__Extract to read__.
Statistical Analysis
The collected data were analysed with SPSS version 23.0 (IBM SPSS, Chicago, IL, USA). Categorical variables were expressed as the frequencies and proportions (%) and continuous variables were presented as the mean (standard deviation). To find the significant difference between the bivariate samples in independent groups, the unpaired sample t-test was used, and for the multivariate analysis, the one-way ANOVA with Turkey’s Post-Hoc test was used. To assess the relationship between the variables, Pearson’s correlation was used. To find the significance in categorical data, the Chi-Square test was used. To find the D-dimer’s efficacy, the Receiver Operating Curve [ROC] was used. In all the above statistical tools, the probability value .05 is considered as a significant level.
Results
From August 2020 to January 2021, 2600 consecutive CT chest were performed in our centre for those with RT-PCR positive COVID-19 and for those with clinical suspicion of COVID-19, but RT-PCR negative. Of these CT examinations, 154 (6%) patients had both CTPA and indirect CT venogram, of which 131 (85%) were COVID-19 RT-PCR positive and were included for the final analysis. Out of the 131, 29 patients (22%) were diagnosed radiologically to have VTE, while 102 patients (78%) were negative for VTE. Among the 29 patients who were VTE positive, 20 patients (69% of positive patients) showed radiological findings suggestive of isolated PTE, 5 patients (17% of positive patients) showed findings of combined PTE and lower limb DVT, 4 patients (14% of positive patients) with isolated DVT.

[Rows taken from a collection]
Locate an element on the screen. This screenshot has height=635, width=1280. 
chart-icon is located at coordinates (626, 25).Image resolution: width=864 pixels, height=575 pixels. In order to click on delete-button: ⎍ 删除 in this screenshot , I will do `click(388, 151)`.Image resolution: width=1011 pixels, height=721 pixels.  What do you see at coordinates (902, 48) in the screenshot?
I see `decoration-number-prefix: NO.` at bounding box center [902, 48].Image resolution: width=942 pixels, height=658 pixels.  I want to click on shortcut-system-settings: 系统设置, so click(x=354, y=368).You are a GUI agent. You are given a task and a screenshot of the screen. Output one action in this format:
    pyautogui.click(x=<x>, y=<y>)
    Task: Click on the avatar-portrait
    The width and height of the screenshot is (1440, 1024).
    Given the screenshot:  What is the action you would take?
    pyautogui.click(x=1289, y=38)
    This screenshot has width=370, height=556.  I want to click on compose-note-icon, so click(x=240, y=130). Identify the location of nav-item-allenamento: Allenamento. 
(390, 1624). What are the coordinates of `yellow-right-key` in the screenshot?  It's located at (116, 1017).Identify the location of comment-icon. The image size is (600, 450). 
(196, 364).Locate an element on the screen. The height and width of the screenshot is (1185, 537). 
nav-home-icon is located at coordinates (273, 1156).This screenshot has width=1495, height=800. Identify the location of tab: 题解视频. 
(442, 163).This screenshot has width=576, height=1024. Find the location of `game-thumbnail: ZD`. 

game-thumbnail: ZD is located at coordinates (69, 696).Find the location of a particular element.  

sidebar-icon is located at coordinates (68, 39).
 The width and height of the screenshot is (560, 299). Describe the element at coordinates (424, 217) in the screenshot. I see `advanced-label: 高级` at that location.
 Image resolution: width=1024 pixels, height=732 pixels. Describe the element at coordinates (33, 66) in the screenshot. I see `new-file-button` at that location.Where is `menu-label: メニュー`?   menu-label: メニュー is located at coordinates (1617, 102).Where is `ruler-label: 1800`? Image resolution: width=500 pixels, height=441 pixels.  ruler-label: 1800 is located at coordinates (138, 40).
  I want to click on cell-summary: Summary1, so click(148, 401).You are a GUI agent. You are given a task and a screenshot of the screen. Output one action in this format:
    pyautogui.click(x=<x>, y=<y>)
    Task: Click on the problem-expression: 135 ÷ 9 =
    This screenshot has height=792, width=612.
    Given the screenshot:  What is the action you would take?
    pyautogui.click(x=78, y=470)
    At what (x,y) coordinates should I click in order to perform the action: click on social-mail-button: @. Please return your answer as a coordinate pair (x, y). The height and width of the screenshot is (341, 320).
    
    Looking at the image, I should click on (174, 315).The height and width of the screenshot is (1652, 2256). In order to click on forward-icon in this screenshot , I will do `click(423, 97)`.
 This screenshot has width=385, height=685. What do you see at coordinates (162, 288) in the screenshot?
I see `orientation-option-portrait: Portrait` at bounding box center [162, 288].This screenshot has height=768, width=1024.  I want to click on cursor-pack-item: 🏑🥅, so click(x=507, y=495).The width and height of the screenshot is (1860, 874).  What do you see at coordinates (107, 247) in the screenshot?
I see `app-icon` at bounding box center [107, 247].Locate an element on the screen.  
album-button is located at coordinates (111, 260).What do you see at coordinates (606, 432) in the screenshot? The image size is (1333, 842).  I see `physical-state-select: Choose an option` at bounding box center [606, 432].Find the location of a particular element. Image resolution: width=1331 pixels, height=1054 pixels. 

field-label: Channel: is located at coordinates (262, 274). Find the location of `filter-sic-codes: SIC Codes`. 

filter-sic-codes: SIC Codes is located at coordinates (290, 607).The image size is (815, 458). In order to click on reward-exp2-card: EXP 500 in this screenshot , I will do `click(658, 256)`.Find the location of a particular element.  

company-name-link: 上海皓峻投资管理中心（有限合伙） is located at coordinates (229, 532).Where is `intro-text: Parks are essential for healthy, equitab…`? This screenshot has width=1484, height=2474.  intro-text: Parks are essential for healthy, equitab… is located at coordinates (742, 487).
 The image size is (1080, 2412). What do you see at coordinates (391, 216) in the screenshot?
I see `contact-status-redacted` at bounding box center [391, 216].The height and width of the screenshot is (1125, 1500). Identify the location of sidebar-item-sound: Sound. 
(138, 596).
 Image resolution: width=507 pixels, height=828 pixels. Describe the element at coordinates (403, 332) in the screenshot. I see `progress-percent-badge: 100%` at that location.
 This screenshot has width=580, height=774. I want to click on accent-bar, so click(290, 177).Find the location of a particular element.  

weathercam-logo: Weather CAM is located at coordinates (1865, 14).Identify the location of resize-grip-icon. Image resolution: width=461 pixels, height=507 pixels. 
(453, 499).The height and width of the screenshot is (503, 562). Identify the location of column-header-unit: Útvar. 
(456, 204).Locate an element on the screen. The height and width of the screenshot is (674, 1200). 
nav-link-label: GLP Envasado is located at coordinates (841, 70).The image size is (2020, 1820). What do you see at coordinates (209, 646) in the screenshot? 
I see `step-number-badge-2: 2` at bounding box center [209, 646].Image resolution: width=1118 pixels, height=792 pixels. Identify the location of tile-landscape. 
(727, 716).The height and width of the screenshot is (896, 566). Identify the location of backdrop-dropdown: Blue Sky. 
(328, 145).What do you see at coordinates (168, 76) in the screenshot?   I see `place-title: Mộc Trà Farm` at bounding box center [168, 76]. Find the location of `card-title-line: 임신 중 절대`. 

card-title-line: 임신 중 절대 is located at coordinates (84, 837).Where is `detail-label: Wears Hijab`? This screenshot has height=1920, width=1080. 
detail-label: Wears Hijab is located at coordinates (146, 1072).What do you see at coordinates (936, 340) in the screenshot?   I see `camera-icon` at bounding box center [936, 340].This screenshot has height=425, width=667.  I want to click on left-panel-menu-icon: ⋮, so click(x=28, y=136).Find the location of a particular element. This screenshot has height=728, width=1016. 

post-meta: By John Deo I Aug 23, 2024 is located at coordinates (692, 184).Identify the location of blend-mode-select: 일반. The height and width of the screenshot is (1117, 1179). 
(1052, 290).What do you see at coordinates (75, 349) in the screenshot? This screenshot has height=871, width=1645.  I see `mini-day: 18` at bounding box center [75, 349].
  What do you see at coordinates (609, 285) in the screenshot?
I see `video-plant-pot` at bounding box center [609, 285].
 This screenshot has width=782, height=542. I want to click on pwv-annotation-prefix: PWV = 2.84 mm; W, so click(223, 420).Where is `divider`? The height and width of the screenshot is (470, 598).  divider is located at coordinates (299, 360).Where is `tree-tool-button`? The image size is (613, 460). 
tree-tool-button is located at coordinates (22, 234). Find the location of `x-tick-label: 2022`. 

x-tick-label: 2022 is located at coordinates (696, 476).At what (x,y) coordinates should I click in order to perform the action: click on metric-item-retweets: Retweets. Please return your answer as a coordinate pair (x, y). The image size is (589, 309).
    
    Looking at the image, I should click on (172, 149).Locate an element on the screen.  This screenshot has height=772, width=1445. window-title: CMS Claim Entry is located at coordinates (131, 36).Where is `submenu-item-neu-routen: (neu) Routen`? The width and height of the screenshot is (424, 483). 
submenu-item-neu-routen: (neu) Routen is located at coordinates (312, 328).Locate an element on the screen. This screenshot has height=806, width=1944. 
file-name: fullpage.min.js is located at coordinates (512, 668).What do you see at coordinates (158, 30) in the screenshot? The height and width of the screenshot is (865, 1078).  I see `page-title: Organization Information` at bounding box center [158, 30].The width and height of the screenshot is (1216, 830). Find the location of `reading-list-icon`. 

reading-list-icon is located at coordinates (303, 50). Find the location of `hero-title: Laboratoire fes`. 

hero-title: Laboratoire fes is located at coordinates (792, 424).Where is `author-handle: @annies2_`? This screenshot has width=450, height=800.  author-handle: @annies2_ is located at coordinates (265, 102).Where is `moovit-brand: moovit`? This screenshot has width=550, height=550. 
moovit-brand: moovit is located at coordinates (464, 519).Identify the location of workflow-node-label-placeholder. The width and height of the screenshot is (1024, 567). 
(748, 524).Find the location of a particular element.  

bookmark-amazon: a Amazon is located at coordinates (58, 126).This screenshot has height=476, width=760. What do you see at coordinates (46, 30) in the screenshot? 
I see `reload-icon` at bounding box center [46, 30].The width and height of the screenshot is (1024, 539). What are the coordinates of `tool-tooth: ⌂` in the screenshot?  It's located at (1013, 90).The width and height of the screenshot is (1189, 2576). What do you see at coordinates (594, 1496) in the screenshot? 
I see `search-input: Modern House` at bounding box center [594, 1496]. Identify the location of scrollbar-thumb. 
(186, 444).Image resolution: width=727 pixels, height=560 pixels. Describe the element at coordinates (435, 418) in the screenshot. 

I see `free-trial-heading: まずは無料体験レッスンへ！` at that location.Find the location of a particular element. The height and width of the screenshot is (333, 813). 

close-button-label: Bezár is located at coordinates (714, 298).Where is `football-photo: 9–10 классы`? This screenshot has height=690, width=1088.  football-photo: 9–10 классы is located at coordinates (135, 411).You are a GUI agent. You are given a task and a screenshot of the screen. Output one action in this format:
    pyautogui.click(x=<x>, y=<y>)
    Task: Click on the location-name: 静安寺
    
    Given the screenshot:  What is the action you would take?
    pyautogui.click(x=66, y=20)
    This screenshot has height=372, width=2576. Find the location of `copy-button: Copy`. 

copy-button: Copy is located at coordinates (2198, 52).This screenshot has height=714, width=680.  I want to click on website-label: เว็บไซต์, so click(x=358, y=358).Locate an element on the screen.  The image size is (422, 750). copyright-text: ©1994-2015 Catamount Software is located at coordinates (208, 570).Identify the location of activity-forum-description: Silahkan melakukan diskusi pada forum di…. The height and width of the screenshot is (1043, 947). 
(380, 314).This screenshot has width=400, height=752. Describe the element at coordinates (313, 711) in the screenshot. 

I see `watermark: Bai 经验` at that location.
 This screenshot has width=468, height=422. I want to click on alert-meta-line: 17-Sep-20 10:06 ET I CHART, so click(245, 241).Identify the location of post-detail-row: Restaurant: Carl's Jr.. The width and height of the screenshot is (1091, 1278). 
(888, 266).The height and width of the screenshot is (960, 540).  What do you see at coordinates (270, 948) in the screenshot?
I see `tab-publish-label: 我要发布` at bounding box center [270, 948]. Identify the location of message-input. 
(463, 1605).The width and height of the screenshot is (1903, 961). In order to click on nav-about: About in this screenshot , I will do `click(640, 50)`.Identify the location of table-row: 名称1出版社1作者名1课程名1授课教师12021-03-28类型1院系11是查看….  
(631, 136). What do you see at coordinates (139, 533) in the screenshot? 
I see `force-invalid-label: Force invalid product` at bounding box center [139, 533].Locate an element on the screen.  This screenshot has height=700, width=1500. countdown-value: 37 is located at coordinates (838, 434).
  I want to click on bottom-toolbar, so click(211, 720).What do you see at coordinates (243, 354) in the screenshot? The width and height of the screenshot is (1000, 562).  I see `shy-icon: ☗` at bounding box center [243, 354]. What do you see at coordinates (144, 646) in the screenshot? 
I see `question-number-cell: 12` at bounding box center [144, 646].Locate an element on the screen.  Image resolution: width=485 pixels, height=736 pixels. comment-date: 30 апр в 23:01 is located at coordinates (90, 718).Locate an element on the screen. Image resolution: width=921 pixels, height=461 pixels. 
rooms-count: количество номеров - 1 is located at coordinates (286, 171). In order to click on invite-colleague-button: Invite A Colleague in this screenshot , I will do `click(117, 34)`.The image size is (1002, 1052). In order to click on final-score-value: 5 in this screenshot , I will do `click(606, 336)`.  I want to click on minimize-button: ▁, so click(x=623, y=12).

__Work order__. Write out the COVID-19 study extract from "Statistical Analysis" down to "a significant level.", word for word. These rows come from a separate source.

__Output of the task__.
Statistical Analysis
The collected data were analysed with SPSS version 23.0 (IBM SPSS, Chicago, IL, USA). Categorical variables were expressed as the frequencies and proportions (%) and continuous variables were presented as the mean (standard deviation). To find the significant difference between the bivariate samples in independent groups, the unpaired sample t-test was used, and for the multivariate analysis, the one-way ANOVA with Turkey’s Post-Hoc test was used. To assess the relationship between the variables, Pearson’s correlation was used. To find the significance in categorical data, the Chi-Square test was used. To find the D-dimer’s efficacy, the Receiver Operating Curve [ROC] was used. In all the above statistical tools, the probability value .05 is considered as a significant level.